I never thought I’d find a dieting website interesting, but today’s launch of DietTelevision is something that web 2.0 heads will want to take note of. The site is a directory of diet plans that combines user ratings and professional nutritionist analysis of various factors like ease of implementation, speed of weight loss and allowable alcohol consumption. It’s a relatively attractive Flash site that combines quality evergreen content and continually updated user reviews. I’m impressed.
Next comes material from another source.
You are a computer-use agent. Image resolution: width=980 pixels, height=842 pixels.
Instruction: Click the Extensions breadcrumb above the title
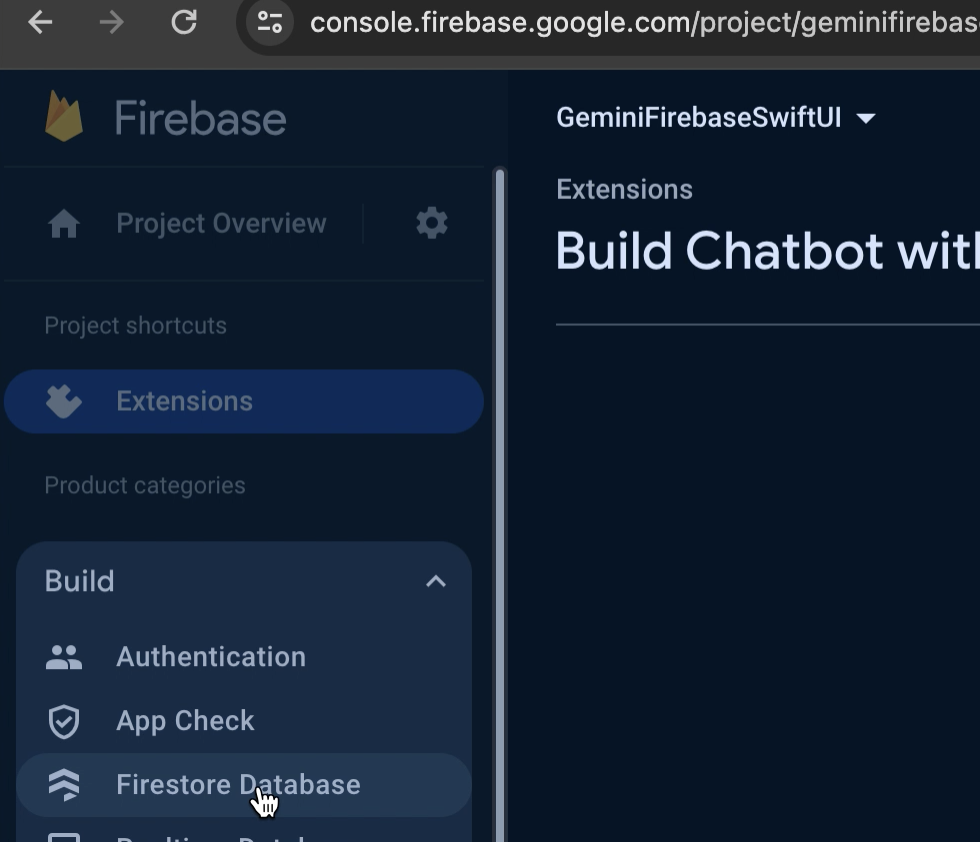[624, 190]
Founded by a team of executives from online fashion retailer BlueFly, DietTelevision is primarily self funded. The company says it is based on two ideas: that dieting is hard and that community is one of the biggest factors in successful weight loss. The advertising opportunities are obviously substantial; at launch the site runs ads from Adidas, Timberland, Home Shopping Network and Self Magazine.
There is currently information available about 47 different diets. To search for a diet, users move 12 sliders to indicate which diet and food factors are most important to them. The site recommends which ones could best fit their needs. Users can also contribute off-site links related to any diet. It’s a great way to learn a whole lot about any diet before deciding to try it yourself. In some ways DietTelevision is similar to the aggregated medical treatment review site DailyStrength I wrote about yesterday. There are parts of the site that are obviously Amazon inspired as well. One nice thing about the company’s launch is that they have already populated their dataset with several hundred beta users, so you can already see the aggregation function working.
In the future the company will be greatly expanding its feature set. There are 80 video segments from nutritionists that will be included on the site. The company will offer a voice recognition tool that will recognize what diet you are on when you call on the phone and say “I’m at an Indian restaurant, what should I order?” There could be any number of sponsored widgets like a water tracker to keep track of how much your water consumption is increasing over time.
If you take a look at the site I think you’ll agree that it’s well designed, very professional in appearance and looks quite useful. Weight loss might not have seemed like an appropriate target for the 2.0 moniker, but as DietTelevision demonstrates well – many industries actually are.
DietTelevision is just rolling out of the gate; if you’re interested in niche Web 2.0 sites that provide real value to users and do it with class – this is a site to watch.